* [TASK TO CARRY OUT]: Write out the records exactly, beginning at the line that contains "Where should I" and continuing through the end of the records, and leave the pictures out of your answer.

*****

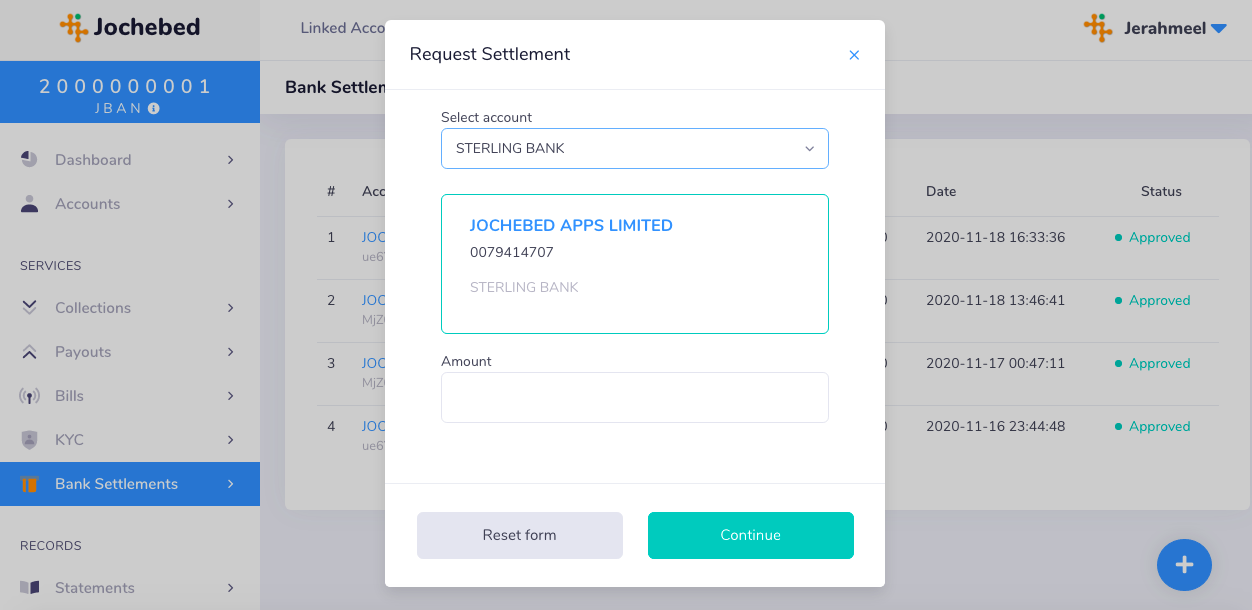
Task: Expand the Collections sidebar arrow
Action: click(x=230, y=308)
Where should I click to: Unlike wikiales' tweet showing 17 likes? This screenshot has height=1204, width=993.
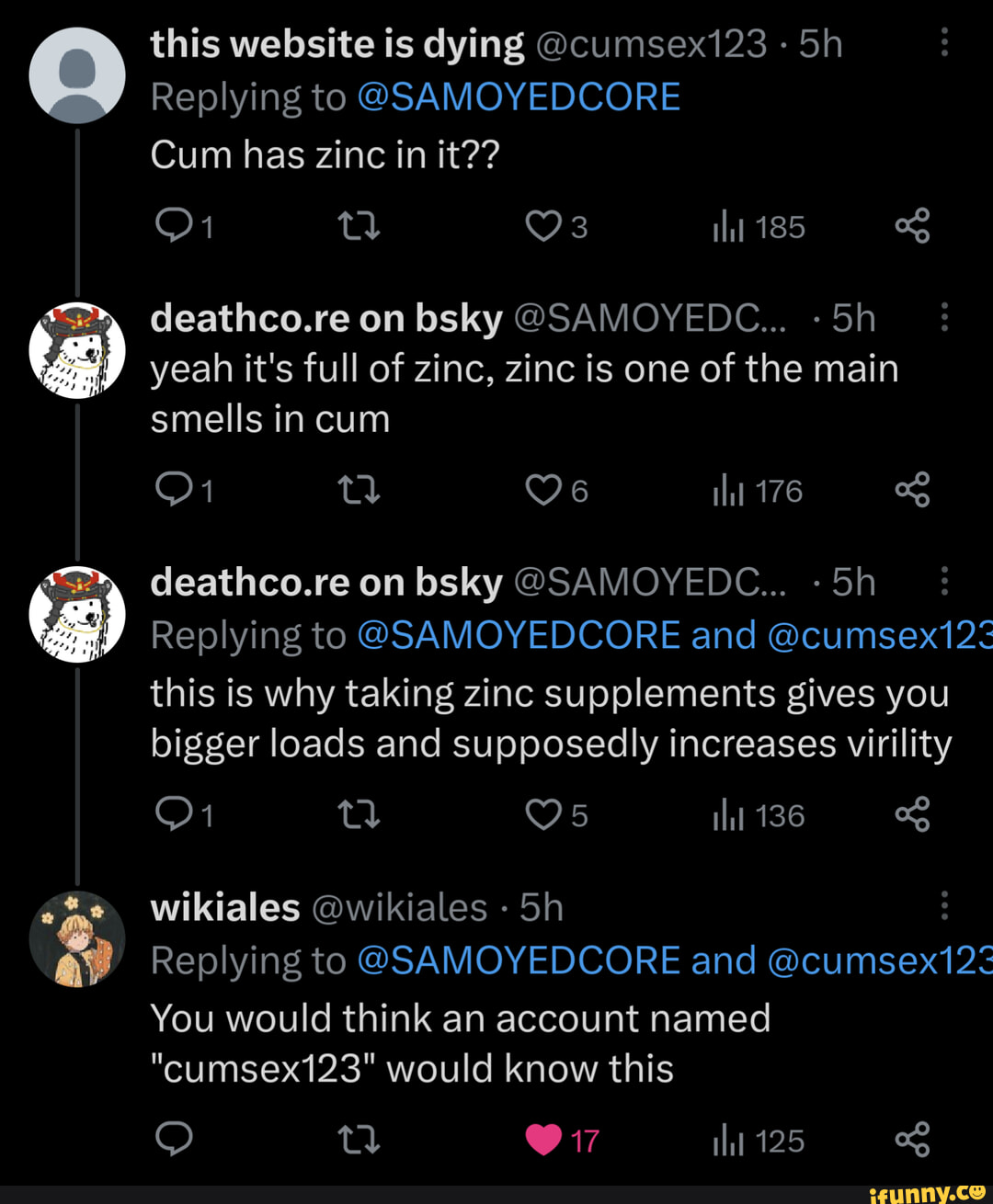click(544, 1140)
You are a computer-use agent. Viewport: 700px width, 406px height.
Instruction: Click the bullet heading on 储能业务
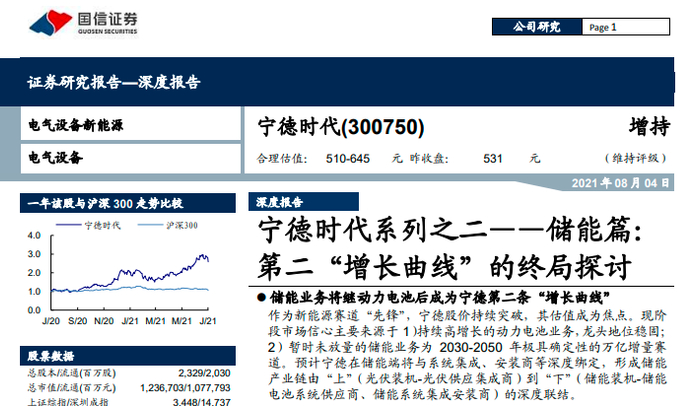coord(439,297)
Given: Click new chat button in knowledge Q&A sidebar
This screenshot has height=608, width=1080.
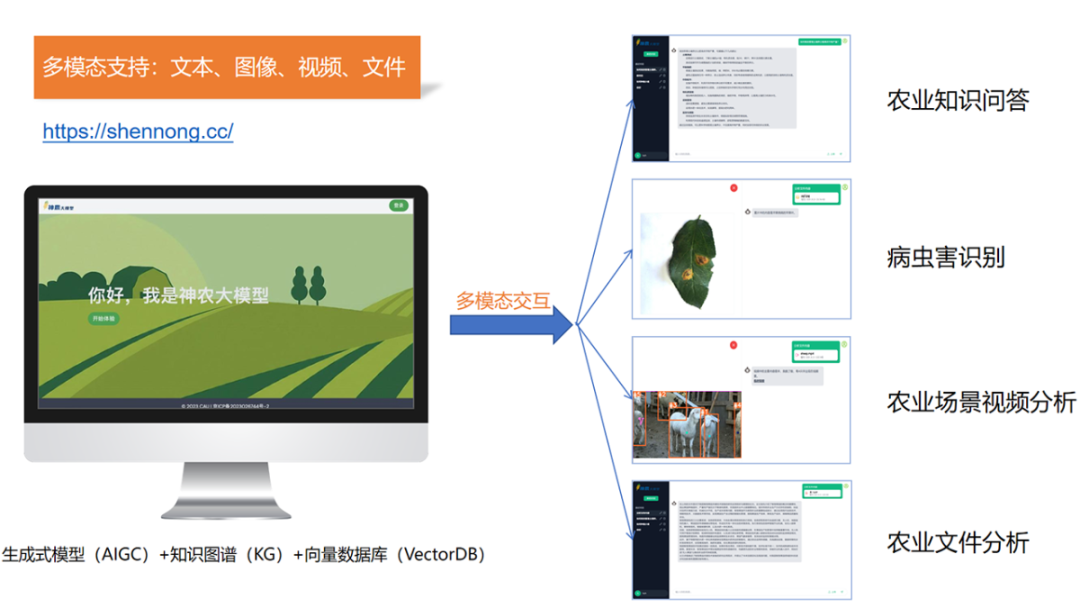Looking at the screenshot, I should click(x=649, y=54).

*****

* [TASK RESPONSE]:
Where should I click to: Unlike wikiales' tweet showing 17 likes? This screenshot has height=1204, width=993.
click(544, 1140)
You are a computer-use agent. Viewport: 700px width, 406px height.
Instruction: Click the bullet heading on 储能业务
coord(439,297)
Given: Click new chat button in knowledge Q&A sidebar
This screenshot has height=608, width=1080.
Looking at the screenshot, I should click(x=649, y=54).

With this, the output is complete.